▶ **Ejercicios propuestos**
• 1. Indica si cada afirmación coincide con la crónica sobre Sánchez y Feijóo. Responde sí o no y cita literalmente las palabras de la crónica que lo deciden.
(a) Quien escribe dejó de redactar estas crónicas por una oleada de encuestas favorables a Feijóo.
(b) La crónica identifica al líder del PP con Dominguín.
(c) El libro de Hemingway que sirve de telón de fondo narró el antagonismo entre Ordóñez y Dominguín.
• 2. Copia sin cambios el fragmento de la crónica sobre Sánchez y Feijóo que comienza en las palabras "La resurrección de" y termina tras las palabras "telón de fondo.".
• 3. Escribe la continuación de la crónica sobre Sánchez y Feijóo a partir de su última frase.
**** Página
La resurrección de Sánchez escrita desde su coso: cómo el miedo a Vox superó al miedo a Bildu
Seguimos a los dos candidatos con el libro de Hemingway que narró el antagonismo Ordóñez-Dominguín como telón de fondo.
Había dejado de escribir. Cuando el futuro se aparece resuelto, dejamos de escribir. Aparqué estas crónicas por culpa de un huracán de encuestas que soplaba con fuerza en favor de Alberto Núñez Feijóo. Igual que en el verano peligroso de 1959, el líder del PP, nuestro Antonio Ordóñez, enfilaba el camino de la victoria. El cambio de ciclo. La toma del poder.
********
**** Datos proporcionados
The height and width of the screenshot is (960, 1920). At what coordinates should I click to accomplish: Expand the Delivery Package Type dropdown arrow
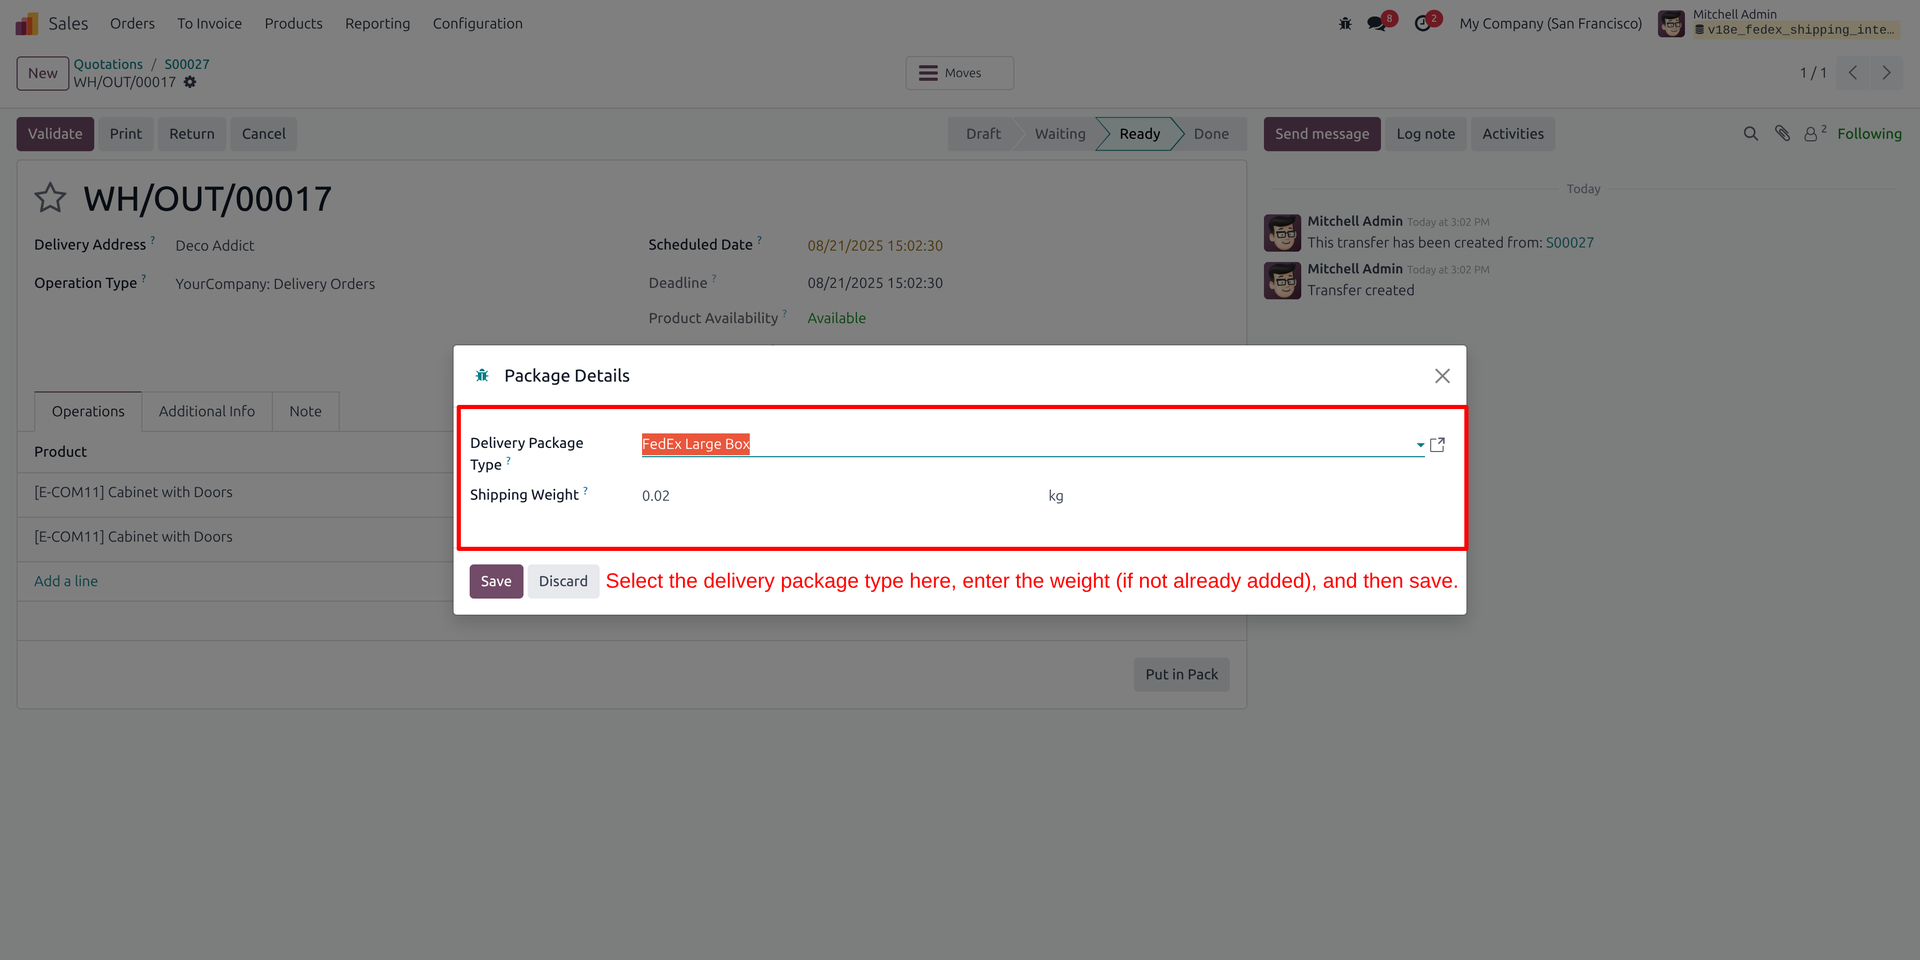pos(1420,445)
********
▶ **Soluciones**
• 1.
(a) Sí: "Aparqué estas crónicas por culpa de un huracán de encuestas que soplaba con fuerza en favor de Alberto Núñez Feijóo."
(b) No: "el líder del PP, nuestro Antonio Ordóñez"
(c) Sí: "el libro de Hemingway que narró el antagonismo Ordóñez-Dominguín como telón de fondo"

• 2.
La resurrección de Sánchez escrita desde su coso: cómo el miedo a Vox superó al miedo a Bildu
Seguimos a los dos candidatos con el libro de Hemingway que narró el antagonismo Ordóñez-Dominguín como telón de fondo.

• 3.
No había sondeo que augurara un Gobierno de Pedro Sánchez, nuestro Luis Miguel Dominguín. Me llamaron de la editorial Renacimiento. Habían enviado por correo postal al despacho de Feijóo la biografía que Marino Gómez-Santos publicó sobre Ordóñez. La mímesis parecía total. La última semana de campaña, había un vencedor y un vencido. Cuando sabemos de antemano quién es cada uno, dejamos de escribir.
La noche electoral, en las redacciones de los periódicos, hubo más reescritura que escritura. Quemamos metafóricamente los obituarios de Pedro Sánchez Pérez-Castejón. Fuimos haciéndolo progresivamente, conforme avanzaba el escrutinio.
Yo pensaba irme antes a casa, pero no sobrevivió ni una sola de las palabras que tenía preparadas. Empecé de cero cuando andábamos por el 80% del resultado. Con las autonómicas, cuando también se vaticinaba un paseo militar de la derecha, había terminado mi texto informativo con el 30%. Además, aguantó firme hasta el final. Apenas incluí cambios; sólo actualicé las cifras.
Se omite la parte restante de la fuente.